Les collisions de protons polarisés (faisceau entrant par la gauche) et de protons non polarisés (droite) entraînent la production de bosons W (dans ce cas, W-). Les détecteurs du RHIC identifient les particules émises lors de la désintégration des bosons W (dans ce cas, électrons, e-) et les angles sous lesquels ils émergent. Les flèches colorées représentent différentes directions possibles, qui sonde les différentes saveurs de quark - par exemple, un antiquark "up" (u) et un quark "down" (d) contribuent au spin du proton. Crédit :Laboratoire national de Brookhaven
Nouveau détecteur, précision supplémentaire
Les dernières données incluent des signaux capturés par le calorimètre d'extrémité de STAR, qui capte les particules se déplaçant à proximité de la ligne de lumière vers l'avant et vers l'arrière de chaque collision. Avec ces nouvelles données ajoutées aux données des particules émergeant perpendiculairement à la zone de collision, les scientifiques ont réduit l'incertitude de leurs résultats. Les données montrent définitivement, pour la première fois, que les spins des antiquarks up contribuent davantage au spin global du proton que les spins des antiquarks down.
"Cette 'asymétrie de saveur, " comme l'appellent les scientifiques, est surprenant en soi, mais d'autant plus qu'il y a plus d'antiquarks down que d'antiquarks up, " a déclaré Qinghua Xu de l'Université du Shandong, un autre scientifique principal qui a supervisé l'un des étudiants diplômés dont l'analyse était essentielle à l'article.
Comme l'a noté Sichtermann, "Si vous revenez au puzzle original du spin du proton, où nous avons appris que la somme des spins du quark et de l'antiquark ne représente qu'une fraction du spin du proton, les prochaines questions sont quelle est la contribution du gluon ? Quelle est la contribution du mouvement orbital des quarks et des gluons ? Mais aussi, pourquoi la contribution des quarks est-elle si faible ? Est-ce à cause d'une annulation entre les contributions de spin des quarks et des antiquarks ? Ou est-ce à cause des différences entre les différentes saveurs de fromage blanc ?
« Les résultats précédents du RHIC ont montré que les gluons jouent un rôle important dans le spin du proton.
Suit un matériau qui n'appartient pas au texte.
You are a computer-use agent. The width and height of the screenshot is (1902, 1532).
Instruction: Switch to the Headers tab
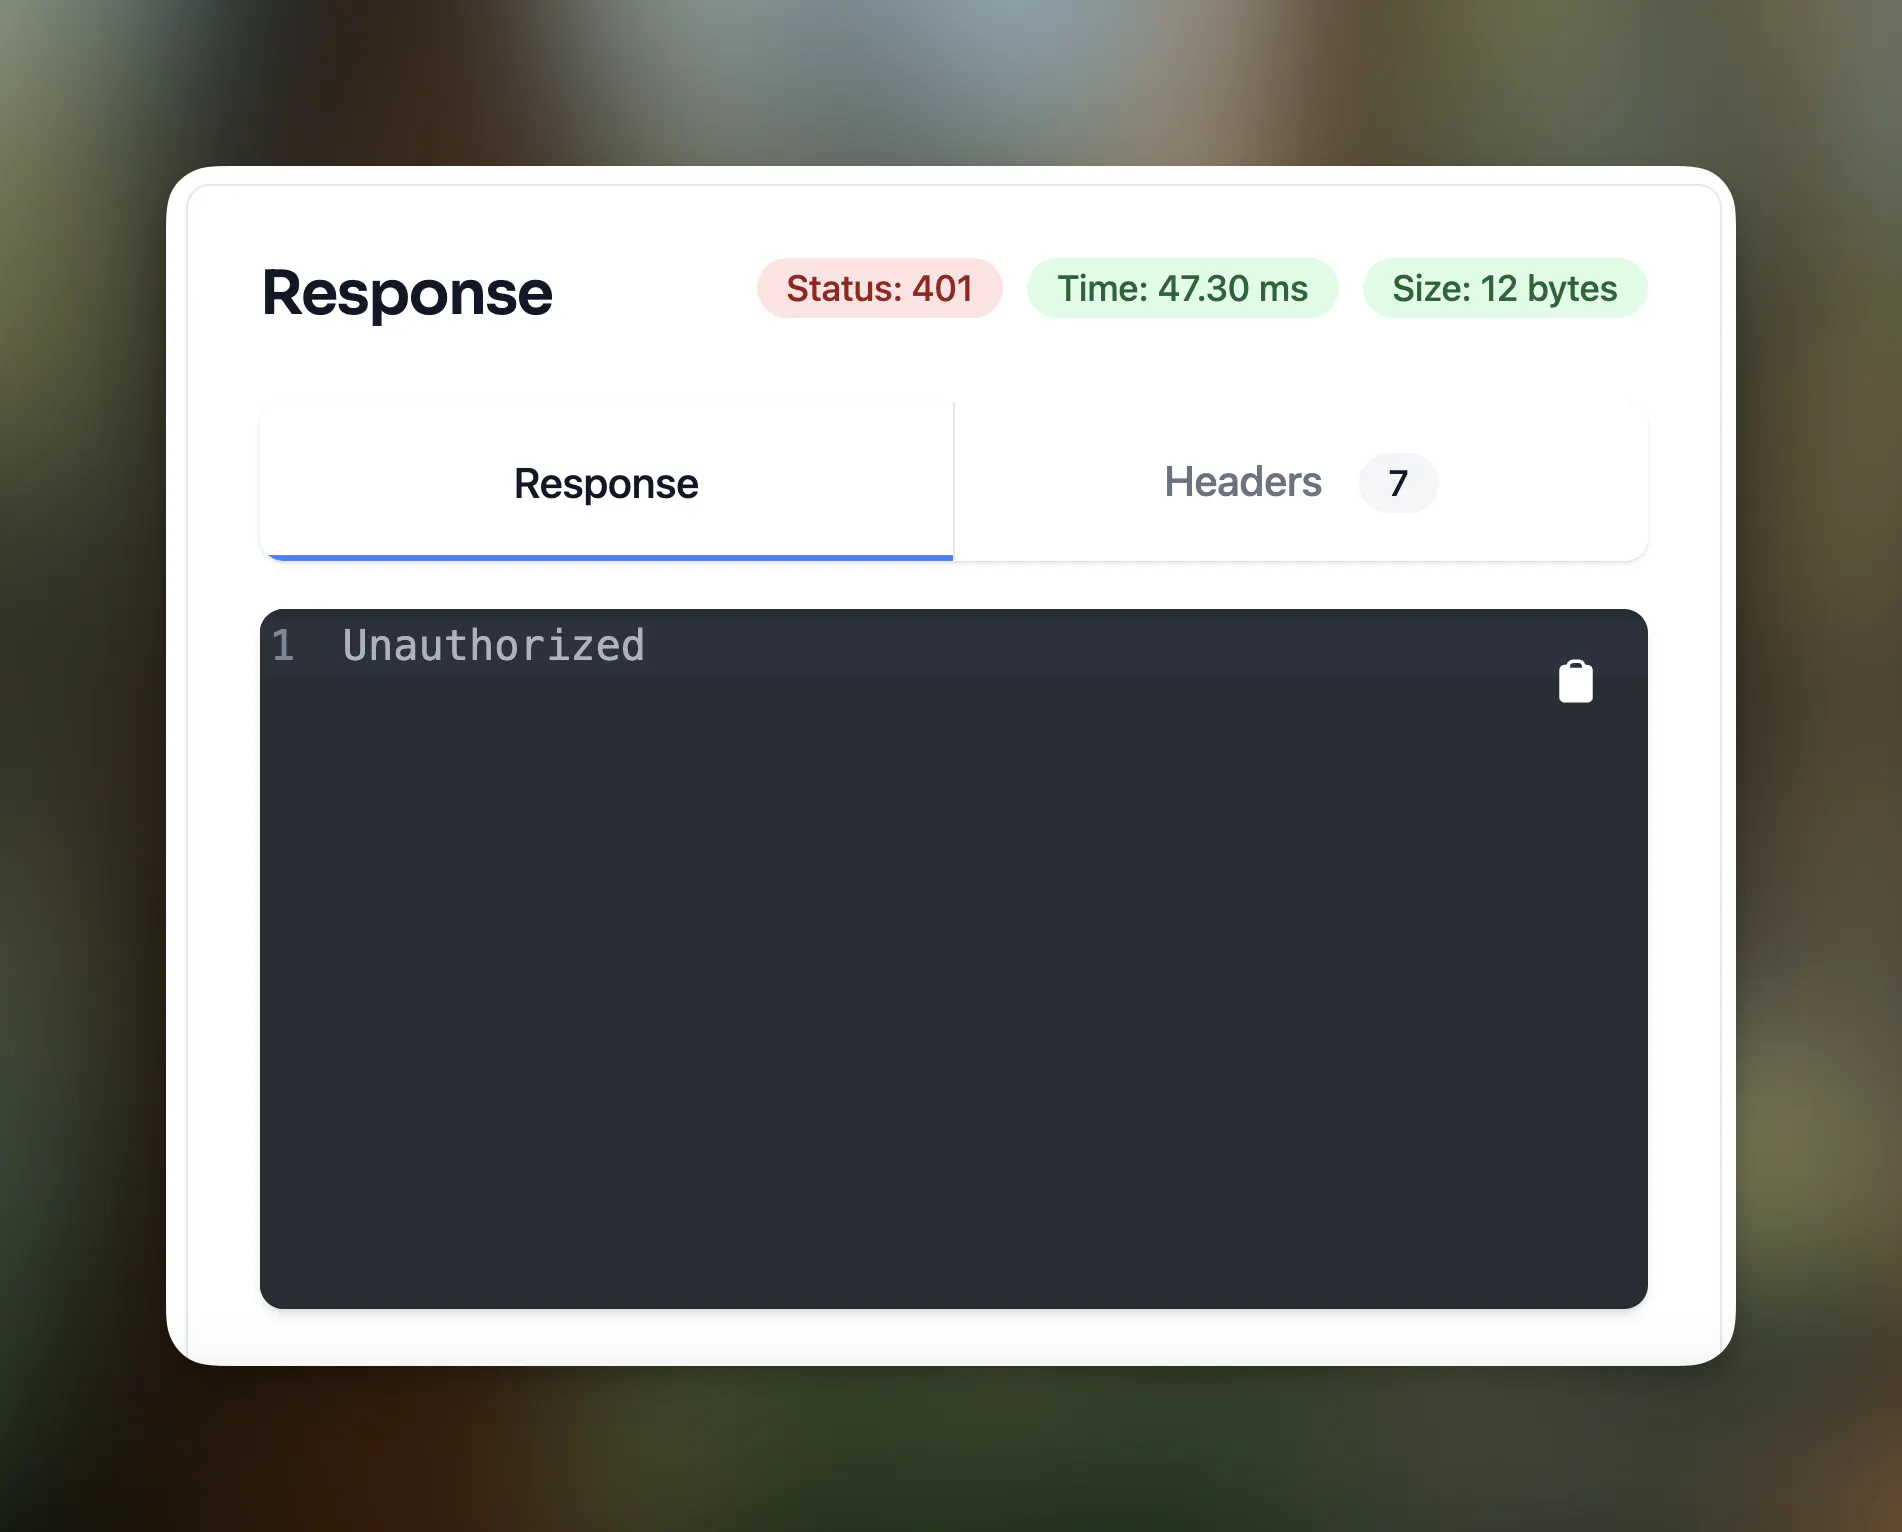pos(1301,482)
Cette nouvelle analyse indique clairement que la mer joue également un rôle important. une bonne raison de regarder plus profondément dans la mer."
Bernd Surrow, un physicien de Temple University qui a aidé à développer la méthode du boson W et a supervisé deux des étudiants diplômés dont les analyses ont conduit à la nouvelle publication, est d'accord. "Après plusieurs années de travail expérimental au RHIC, ce nouveau résultat passionnant permet de mieux comprendre les fluctuations quantiques des quarks et des gluons à l'intérieur du proton. Ce sont le genre de questions fondamentales qui attirent les jeunes esprits, les étudiants qui continueront à repousser les limites de nos connaissances. »
Des mesures STAR supplémentaires pourraient donner un aperçu des contributions au spin des paires quark/antiquark exotiques. En outre, Les scientifiques américains espèrent approfondir le mystère du spin dans un futur collisionneur électron-ion proposé. Cet accélérateur de particules utiliserait des électrons pour sonder directement la structure de spin des composants internes d'un proton et devrait finalement résoudre le casse-tête du spin du proton.